Après une lutte politique épique qui aura duré trois longues années, le jour du jugement a finalement sonné pour Joe Clark à titre de leader du Parti progressiste-conservateur du Canada au cours du congrès à la chefferie tenu à Ottawa du 9 au 11 juin 1983.
L'imminence de l'annonce des résultats du quatrième et dernier tour de scrutin fit taire les clameurs d'anticipation nerveuse qui remplissaient l'atmosphère de la grande salle du Centre municipal d'Ottawa en ce début de soirée ce samedi. L'annonceur s'avança jusqu'au lutrin et lut les résultats d'une vois neutre: "Joe Clark ... 1,325 ... Brian Mulroney ... 1,584." Une vague tumultueuse d'émotions envahit la salle et enveloppa autant les vainqueurs que les perdants. Les partisans de Clark éprouvaient toute la gamme des sentiments que l'on pouvait s'attendre de voir du côté de ceux qui éprouvaient la défaite.
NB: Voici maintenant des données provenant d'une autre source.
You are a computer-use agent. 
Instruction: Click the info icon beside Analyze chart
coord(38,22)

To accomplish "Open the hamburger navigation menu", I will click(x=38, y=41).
Toutefois, avec sa force caractéristique, Clark murmura simpement: "C'est ça!" et commença aussitôt à serrer les mains qui se tendaient vers lui et qui appartenaient à ses collègues du caucus assis autour de lui dans les estrades.
Quelques heures plus tard, alors que les partisans de Mulroney dispersés dans les hôtels du centre-ville d'Ottawa célébraient joyeusement leur victoire remportée de haute lutte, l'équipe de Clark se rassemblait dans un salon particulier au rez-de-chaussée de l'hôtel Château Laurier. À son arrivée dans la salle, une dernière salve d'honneur qui scandait "Clark-Clark-Clark!" se fit entendre pour accueillir le leader détrôné. Les partisans l'entouraient respectueusement, certains pleuraient, plusieurs s'étreignaient et d'autres sanglotaient. Pendant plus de 20 minutes, Clark assuma leurs larmes, ressentit leur douleur et leur peine, partagea leur deuil mais resta en tout temps calme et maître de ses émotions.